Diarrhea has also been a common symptom Bleasdale and other doctors have noticed. Though it isn’t yet among the CDC’s official COVID-19 symptoms, it is another example of doctors working together to identify possible symptoms.
“Headache is something that by itself had not become a trigger but we’re seeing more people have headaches as one of the first signs,” Bleasdale said.
Bleasdale looks at the addition of new symptoms to the CDC’s official list as a positive move that can only improve care and result in more people realizing they have or had COVID-19, which helps improve accuracy in the data that’s so critical to tracking the pandemic’s spread.
“Having the CDC’s criteria expanded helps to get more people tested, so they know,” Bleasdale said.
In a statement, Dr. Ngozi Ezike of the Illinois Department of Health, said the added symptoms have been commonly seen for some time.
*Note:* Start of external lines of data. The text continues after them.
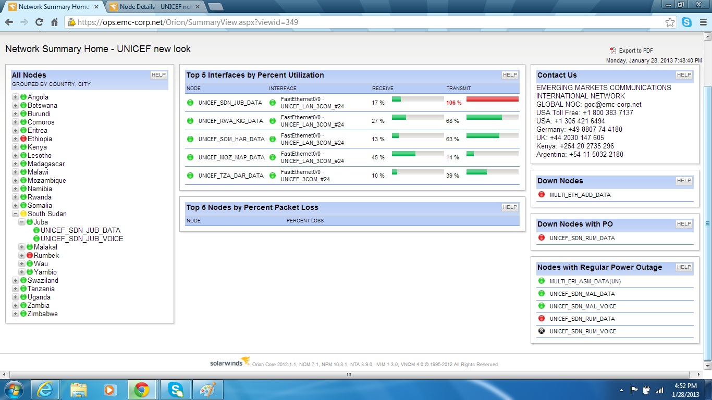712x400 pixels.
Task: Open Skype from the Windows taskbar
Action: click(175, 389)
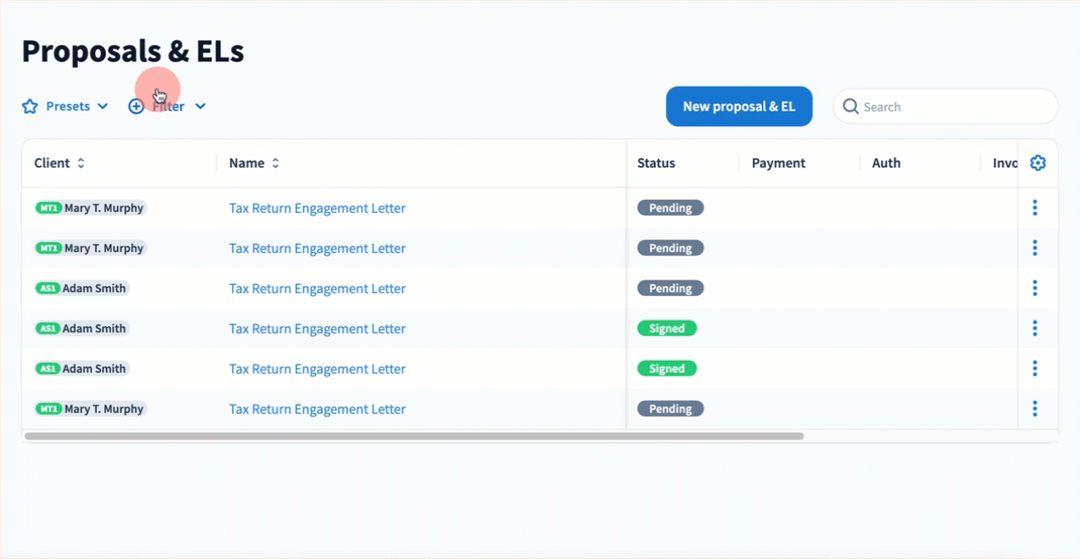This screenshot has height=559, width=1080.
Task: Open table column settings gear icon
Action: click(1038, 163)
But that doesn’t mean the updated list isn’t useful.
“As we have seen more cases of this novel coronavirus, we have been able (to) learn more about the symptoms,” Ezike said in the statement. “We know COVID-19 can affect individuals differently, but the initial diagnostic symptoms gave doctors and other medical providers the road map for identification.”
There are some symptoms that call for immediate intervention, Joshi said. Chief among them are shortness of breath, labored or troubled breathing, pain in the chest, or thinking becoming unclear. Some people have reported bluish lips, or a general change in color, he said.
“Those are all signs that you could be getting much sicker and I would want anyone with those signs or symptoms to get medical attention immediately,” he said.
It’s important not to think of the CDC’s list as exhaustive or finalized.
“We will continue to see changes that are brought to light by the ongoing research around COVID-19 so it’s very possible this could change … it’s still early,” Joshi said.